• [Aim of the task] Reproduce every line of the material, exactly as given.

• [Excerpted records]

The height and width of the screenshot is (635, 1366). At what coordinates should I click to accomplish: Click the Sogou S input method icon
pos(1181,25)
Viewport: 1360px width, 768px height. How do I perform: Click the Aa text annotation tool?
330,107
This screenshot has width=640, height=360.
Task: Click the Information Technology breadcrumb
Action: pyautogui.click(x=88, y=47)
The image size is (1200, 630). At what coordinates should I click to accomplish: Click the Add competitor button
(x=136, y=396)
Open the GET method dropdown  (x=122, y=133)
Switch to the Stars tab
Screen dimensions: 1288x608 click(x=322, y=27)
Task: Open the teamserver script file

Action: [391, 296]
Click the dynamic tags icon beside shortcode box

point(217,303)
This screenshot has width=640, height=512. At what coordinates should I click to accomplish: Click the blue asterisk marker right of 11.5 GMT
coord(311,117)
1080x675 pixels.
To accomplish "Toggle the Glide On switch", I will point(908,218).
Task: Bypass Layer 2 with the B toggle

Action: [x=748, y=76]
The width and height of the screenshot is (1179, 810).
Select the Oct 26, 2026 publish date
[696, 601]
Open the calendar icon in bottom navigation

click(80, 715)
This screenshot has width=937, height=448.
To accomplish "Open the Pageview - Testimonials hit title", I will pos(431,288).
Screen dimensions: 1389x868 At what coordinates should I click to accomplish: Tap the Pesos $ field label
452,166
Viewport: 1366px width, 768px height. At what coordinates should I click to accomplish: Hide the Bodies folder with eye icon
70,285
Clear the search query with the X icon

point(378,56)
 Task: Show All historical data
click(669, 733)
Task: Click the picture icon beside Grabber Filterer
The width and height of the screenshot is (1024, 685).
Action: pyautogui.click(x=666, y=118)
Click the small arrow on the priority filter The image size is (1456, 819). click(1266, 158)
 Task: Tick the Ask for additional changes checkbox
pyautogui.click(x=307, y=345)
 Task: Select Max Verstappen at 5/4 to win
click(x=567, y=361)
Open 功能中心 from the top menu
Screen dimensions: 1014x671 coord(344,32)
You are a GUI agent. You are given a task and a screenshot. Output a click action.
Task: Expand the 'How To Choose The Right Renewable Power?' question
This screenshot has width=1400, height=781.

• [Task answer]
The height and width of the screenshot is (635, 1366). At what coordinates should I click to accomplish: Click the Sogou S input method icon
pos(1181,25)
Viewport: 1360px width, 768px height. How do I perform: Click the Aa text annotation tool?
330,107
This screenshot has width=640, height=360.
Task: Click the Information Technology breadcrumb
Action: pyautogui.click(x=88, y=47)
The image size is (1200, 630). At what coordinates should I click to accomplish: Click the Add competitor button
(x=136, y=396)
Open the GET method dropdown  (x=122, y=133)
Switch to the Stars tab
Screen dimensions: 1288x608 click(x=322, y=27)
Task: Open the teamserver script file

Action: [391, 296]
Click the dynamic tags icon beside shortcode box

point(217,303)
This screenshot has width=640, height=512. At what coordinates should I click to accomplish: Click the blue asterisk marker right of 11.5 GMT
coord(311,117)
1080x675 pixels.
To accomplish "Toggle the Glide On switch", I will point(908,218).
Task: Bypass Layer 2 with the B toggle

Action: [x=748, y=76]
The width and height of the screenshot is (1179, 810).
Select the Oct 26, 2026 publish date
[696, 601]
Open the calendar icon in bottom navigation

click(80, 715)
This screenshot has width=937, height=448.
To accomplish "Open the Pageview - Testimonials hit title", I will pos(431,288).
Screen dimensions: 1389x868 At what coordinates should I click to accomplish: Tap the Pesos $ field label
452,166
Viewport: 1366px width, 768px height. At what coordinates should I click to accomplish: Hide the Bodies folder with eye icon
70,285
Clear the search query with the X icon

point(378,56)
 Task: Show All historical data
click(669, 733)
Task: Click the picture icon beside Grabber Filterer
The width and height of the screenshot is (1024, 685).
Action: pyautogui.click(x=666, y=118)
Click the small arrow on the priority filter The image size is (1456, 819). click(1266, 158)
 Task: Tick the Ask for additional changes checkbox
pyautogui.click(x=307, y=345)
 Task: Select Max Verstappen at 5/4 to win
click(x=567, y=361)
Open 功能中心 from the top menu
Screen dimensions: 1014x671 coord(344,32)
You are a GUI agent. You are given a task and a screenshot. Output a click action.
Task: Expand the 'How To Choose The Right Renewable Power?' question
This screenshot has width=1400, height=781.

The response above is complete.